Nicole Gerschel explains Smart Urban Villages
Nicole Gerschel explains Smart Urban Villages

The second project, though, is Smart Urban Villages, which is why I’m here tonight. I want to congratulate Nightingale for creating an innovative model that really is disrupting the housing sector – similar to Smart urban Villages.

We do have a response looking at new ways of bringing community infrastructure, affordable housing – which isn’t just about the rental price point, it’s about affordable living – introducing sustainable design into our everyday cities, so bringing the concept of eco-villages into our metropolitan cities, where we have access to transportation, good employment opportunities, but we can leverage shared economy, where we can basically remove the need for mortgages by integrating the European model of long-term leasing.

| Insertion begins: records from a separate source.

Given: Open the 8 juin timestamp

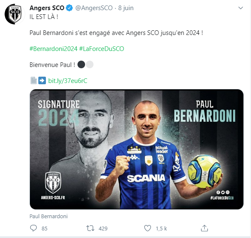Looking at the screenshot, I should click(x=126, y=8).
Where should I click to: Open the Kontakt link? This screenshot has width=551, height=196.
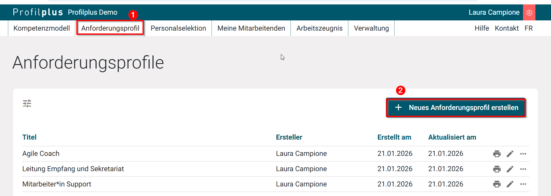point(506,28)
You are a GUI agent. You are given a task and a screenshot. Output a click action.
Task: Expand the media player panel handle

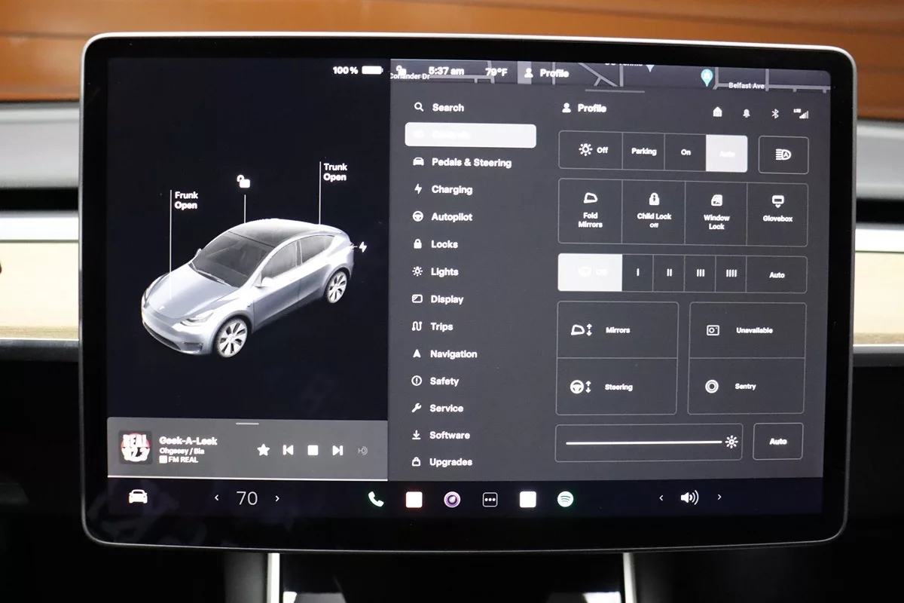pyautogui.click(x=247, y=424)
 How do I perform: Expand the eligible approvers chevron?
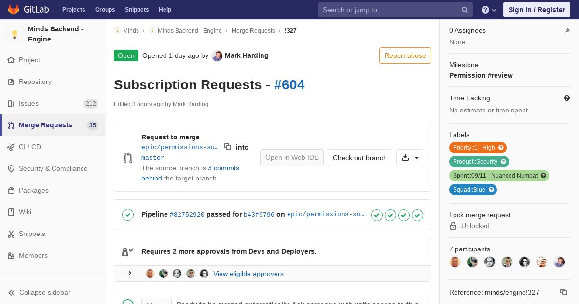pyautogui.click(x=130, y=274)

So to create a surety for investors and giving the surety to residents that they have a home for life, and they can invest and build within the community, and get those added benefits that we see that enhance not only the cost of living but long-term lifestyle as well as bringing a really new housing choice to the market. So that’s Smart Urban Villages.

Pat Fensham:

Have you got investors?

Nicole Gerschel:

We are looking at sites at the moment and we are soon to be securing our first round of investment. Here for conversations if anybody would like to come and talk.

HOT SEAT: ABDUL KHAN, ASK PROPERTY

Tina Perinotto:

Abdul Khan is working on a project I think is remarkable. Tell us about the Vertical Villages.

Abdul Khan, ASK Property
Abdul Khan, ASK Property

Abdul Khan:

We’re working on a project which is basically a vertical village. The concept arises from the old English village situation, where generally there were about 400 residences which were totally integrated. So all the support services were within that village.

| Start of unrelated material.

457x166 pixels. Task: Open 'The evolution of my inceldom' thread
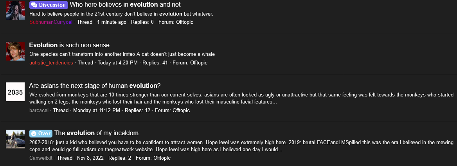pos(96,133)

What we’ve done is turned around and looked at whether they can be vertically integrated into a green village. In other words, it can be totally sustainable, but a lot of the services are provided in there, including affordable housing. Disabled housing is a major issue, especially for young people –  there is nothing out there. The problem there is that you’ve got disabled housing without the family support.

So we want to provide the whole range of housing types that will allow the families to live there.

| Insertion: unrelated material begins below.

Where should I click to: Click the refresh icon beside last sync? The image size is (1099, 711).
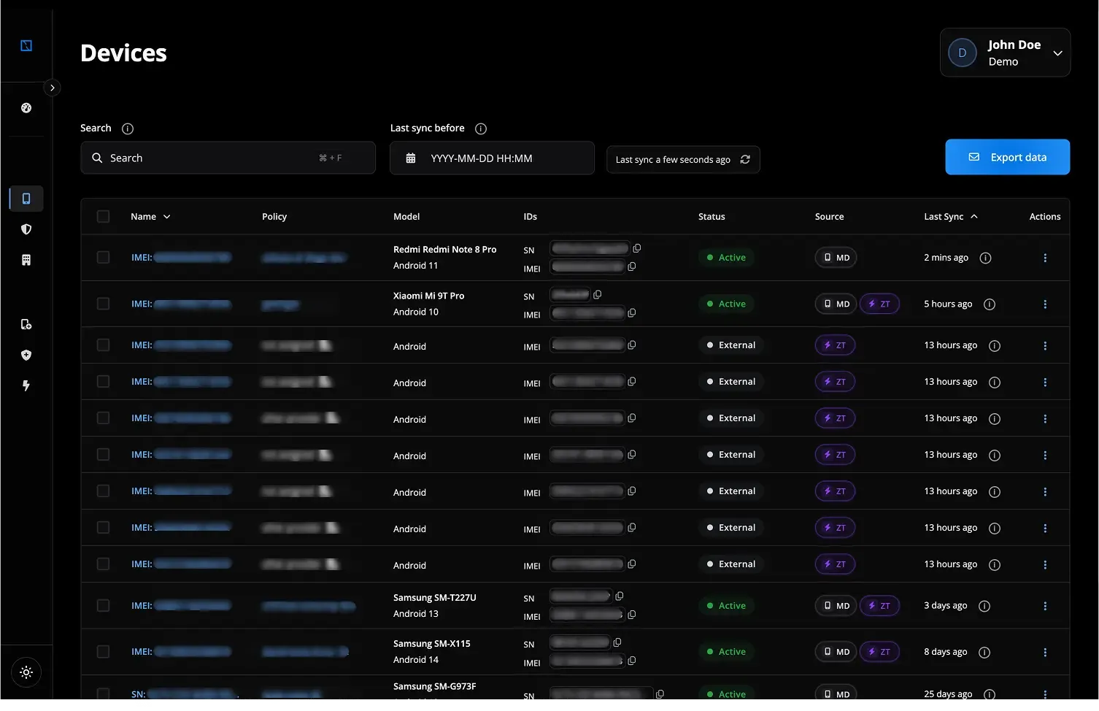point(745,159)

I work in the north-west part of Sydney and one of the problems we’re finding is a lot of people, my age, have a great deal of resistance to going into a retirement village. They would prefer to live in a place they can age in, that can be converted into fully disabled house if necessary, wheelchair accessible, but it needs to be designed from day one.

Listening to the conversation, one of the things that I need to question is, we seem to be dealing with either social housing or ownership. But we’re not dealing with the moderate income housing, which I think someone brought up as key worker housing. Which is ownership. We need to find mechanisms to deliver that as well. To me it’s seems like that’s finance driven. The superannuation funds need to take part in it.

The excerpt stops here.